**Problem:** Every line below from the one containing "Новости (171, 169)" through the one containing "採用情報 (61, 2496)" must be transcribed exactly. Omit all lines outside that stretch.

(Collected data entries)
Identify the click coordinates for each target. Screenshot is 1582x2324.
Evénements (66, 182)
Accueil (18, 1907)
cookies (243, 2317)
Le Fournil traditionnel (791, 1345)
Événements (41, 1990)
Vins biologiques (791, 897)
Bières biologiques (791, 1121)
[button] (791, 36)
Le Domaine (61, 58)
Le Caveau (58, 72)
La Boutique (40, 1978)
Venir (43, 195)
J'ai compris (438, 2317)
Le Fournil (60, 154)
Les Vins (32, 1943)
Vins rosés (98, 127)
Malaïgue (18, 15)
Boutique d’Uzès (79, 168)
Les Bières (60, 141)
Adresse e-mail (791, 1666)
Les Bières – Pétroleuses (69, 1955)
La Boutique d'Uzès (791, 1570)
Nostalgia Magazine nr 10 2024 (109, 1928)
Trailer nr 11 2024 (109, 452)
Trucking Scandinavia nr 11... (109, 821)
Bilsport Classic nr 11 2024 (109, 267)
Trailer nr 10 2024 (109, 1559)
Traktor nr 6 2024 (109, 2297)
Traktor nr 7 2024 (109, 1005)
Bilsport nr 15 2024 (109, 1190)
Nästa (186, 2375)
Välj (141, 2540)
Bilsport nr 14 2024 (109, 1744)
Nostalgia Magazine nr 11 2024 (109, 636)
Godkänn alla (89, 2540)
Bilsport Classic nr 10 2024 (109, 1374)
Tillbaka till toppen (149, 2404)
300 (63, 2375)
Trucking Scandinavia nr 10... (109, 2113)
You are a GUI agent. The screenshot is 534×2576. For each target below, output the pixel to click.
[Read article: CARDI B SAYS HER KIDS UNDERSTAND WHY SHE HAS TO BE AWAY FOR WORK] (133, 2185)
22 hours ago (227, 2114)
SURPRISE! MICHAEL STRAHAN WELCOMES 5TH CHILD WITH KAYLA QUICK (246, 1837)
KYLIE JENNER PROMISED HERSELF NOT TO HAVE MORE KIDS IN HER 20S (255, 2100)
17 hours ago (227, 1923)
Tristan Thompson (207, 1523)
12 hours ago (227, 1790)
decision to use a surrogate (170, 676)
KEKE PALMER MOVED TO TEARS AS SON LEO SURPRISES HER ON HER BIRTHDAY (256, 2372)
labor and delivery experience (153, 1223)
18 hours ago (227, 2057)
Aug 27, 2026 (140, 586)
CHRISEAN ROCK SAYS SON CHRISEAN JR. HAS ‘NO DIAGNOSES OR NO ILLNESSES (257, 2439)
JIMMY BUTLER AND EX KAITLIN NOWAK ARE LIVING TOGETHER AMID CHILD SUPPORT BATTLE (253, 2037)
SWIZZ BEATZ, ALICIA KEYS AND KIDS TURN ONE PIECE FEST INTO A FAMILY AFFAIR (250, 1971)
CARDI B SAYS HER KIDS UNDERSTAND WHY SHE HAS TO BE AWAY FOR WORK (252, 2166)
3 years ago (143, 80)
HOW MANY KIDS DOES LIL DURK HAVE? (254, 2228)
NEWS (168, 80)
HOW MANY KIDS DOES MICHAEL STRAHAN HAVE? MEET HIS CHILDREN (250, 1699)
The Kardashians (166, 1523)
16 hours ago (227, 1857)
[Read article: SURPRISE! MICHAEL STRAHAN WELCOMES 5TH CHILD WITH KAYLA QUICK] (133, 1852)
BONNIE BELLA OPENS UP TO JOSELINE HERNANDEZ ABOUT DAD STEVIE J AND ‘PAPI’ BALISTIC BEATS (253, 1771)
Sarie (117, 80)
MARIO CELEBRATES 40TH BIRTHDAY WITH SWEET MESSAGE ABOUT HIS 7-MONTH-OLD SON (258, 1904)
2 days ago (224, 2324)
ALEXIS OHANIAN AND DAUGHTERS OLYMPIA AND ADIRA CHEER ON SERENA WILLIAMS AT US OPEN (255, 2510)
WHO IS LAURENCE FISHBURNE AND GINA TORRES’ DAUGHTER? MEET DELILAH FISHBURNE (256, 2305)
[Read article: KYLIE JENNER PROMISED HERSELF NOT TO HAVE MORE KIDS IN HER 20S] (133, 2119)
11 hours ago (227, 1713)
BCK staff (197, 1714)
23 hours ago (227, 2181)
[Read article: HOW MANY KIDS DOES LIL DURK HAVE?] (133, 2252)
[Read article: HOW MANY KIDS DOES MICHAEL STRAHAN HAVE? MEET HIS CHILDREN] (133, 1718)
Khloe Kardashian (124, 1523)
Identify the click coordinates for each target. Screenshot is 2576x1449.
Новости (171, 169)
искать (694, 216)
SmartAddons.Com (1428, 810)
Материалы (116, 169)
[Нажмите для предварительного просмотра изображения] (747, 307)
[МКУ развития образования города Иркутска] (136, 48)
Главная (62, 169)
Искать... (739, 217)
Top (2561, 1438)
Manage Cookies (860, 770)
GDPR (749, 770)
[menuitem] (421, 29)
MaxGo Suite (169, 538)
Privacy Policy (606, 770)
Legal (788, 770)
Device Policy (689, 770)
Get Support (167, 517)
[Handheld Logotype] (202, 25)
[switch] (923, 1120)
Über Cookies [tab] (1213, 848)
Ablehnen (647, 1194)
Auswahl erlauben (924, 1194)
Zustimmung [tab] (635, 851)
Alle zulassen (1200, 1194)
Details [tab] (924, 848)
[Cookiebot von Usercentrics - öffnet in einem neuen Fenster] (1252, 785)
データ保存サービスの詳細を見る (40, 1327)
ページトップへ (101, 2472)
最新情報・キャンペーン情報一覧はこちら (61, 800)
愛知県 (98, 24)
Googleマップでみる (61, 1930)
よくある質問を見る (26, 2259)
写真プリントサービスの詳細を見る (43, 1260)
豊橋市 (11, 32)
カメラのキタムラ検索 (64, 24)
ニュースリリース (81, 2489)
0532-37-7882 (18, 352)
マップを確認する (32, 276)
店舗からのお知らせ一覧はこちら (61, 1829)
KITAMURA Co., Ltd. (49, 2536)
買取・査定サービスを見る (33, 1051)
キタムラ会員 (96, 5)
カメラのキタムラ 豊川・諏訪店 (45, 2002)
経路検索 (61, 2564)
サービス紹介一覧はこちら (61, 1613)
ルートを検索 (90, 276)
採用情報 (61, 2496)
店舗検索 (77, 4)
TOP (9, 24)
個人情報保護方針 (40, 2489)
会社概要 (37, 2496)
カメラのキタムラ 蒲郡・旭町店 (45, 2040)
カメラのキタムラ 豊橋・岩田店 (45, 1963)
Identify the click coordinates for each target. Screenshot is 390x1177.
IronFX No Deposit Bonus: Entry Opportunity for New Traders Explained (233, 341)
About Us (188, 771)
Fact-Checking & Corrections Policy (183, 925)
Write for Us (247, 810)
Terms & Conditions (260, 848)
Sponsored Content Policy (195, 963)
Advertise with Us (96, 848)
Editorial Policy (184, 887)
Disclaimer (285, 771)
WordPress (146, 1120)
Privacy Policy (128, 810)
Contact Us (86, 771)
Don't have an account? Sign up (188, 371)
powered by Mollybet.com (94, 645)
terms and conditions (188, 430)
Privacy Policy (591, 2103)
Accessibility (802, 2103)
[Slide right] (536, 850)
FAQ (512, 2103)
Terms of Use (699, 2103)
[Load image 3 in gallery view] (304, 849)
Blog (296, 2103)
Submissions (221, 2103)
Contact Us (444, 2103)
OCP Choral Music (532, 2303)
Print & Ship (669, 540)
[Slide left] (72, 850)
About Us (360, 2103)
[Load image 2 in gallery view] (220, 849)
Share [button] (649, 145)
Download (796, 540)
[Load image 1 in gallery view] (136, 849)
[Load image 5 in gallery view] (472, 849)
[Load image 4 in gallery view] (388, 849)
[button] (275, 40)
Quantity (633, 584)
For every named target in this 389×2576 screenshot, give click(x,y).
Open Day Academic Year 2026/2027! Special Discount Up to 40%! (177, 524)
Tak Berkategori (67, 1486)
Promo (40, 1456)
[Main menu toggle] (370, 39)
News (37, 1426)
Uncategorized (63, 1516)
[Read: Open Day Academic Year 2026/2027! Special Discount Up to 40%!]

**Exercise output:**
Новости (171, 169)
искать (694, 216)
SmartAddons.Com (1428, 810)
Материалы (116, 169)
[Нажмите для предварительного просмотра изображения] (747, 307)
[МКУ развития образования города Иркутска] (136, 48)
Главная (62, 169)
Искать... (739, 217)
Top (2561, 1438)
Manage Cookies (860, 770)
GDPR (749, 770)
[menuitem] (421, 29)
MaxGo Suite (169, 538)
Privacy Policy (606, 770)
Legal (788, 770)
Device Policy (689, 770)
Get Support (167, 517)
[Handheld Logotype] (202, 25)
[switch] (923, 1120)
Über Cookies [tab] (1213, 848)
Ablehnen (647, 1194)
Auswahl erlauben (924, 1194)
Zustimmung [tab] (635, 851)
Alle zulassen (1200, 1194)
Details [tab] (924, 848)
[Cookiebot von Usercentrics - öffnet in einem neuen Fenster] (1252, 785)
データ保存サービスの詳細を見る (40, 1327)
ページトップへ (101, 2472)
最新情報・キャンペーン情報一覧はこちら (61, 800)
愛知県 (98, 24)
Googleマップでみる (61, 1930)
よくある質問を見る (26, 2259)
写真プリントサービスの詳細を見る (43, 1260)
豊橋市 (11, 32)
カメラのキタムラ検索 (64, 24)
ニュースリリース (81, 2489)
0532-37-7882 (18, 352)
マップを確認する (32, 276)
店舗からのお知らせ一覧はこちら (61, 1829)
KITAMURA Co., Ltd. (49, 2536)
買取・査定サービスを見る (33, 1051)
キタムラ会員 (96, 5)
カメラのキタムラ 豊川・諏訪店 (45, 2002)
経路検索 (61, 2564)
サービス紹介一覧はこちら (61, 1613)
ルートを検索 (90, 276)
採用情報 (61, 2496)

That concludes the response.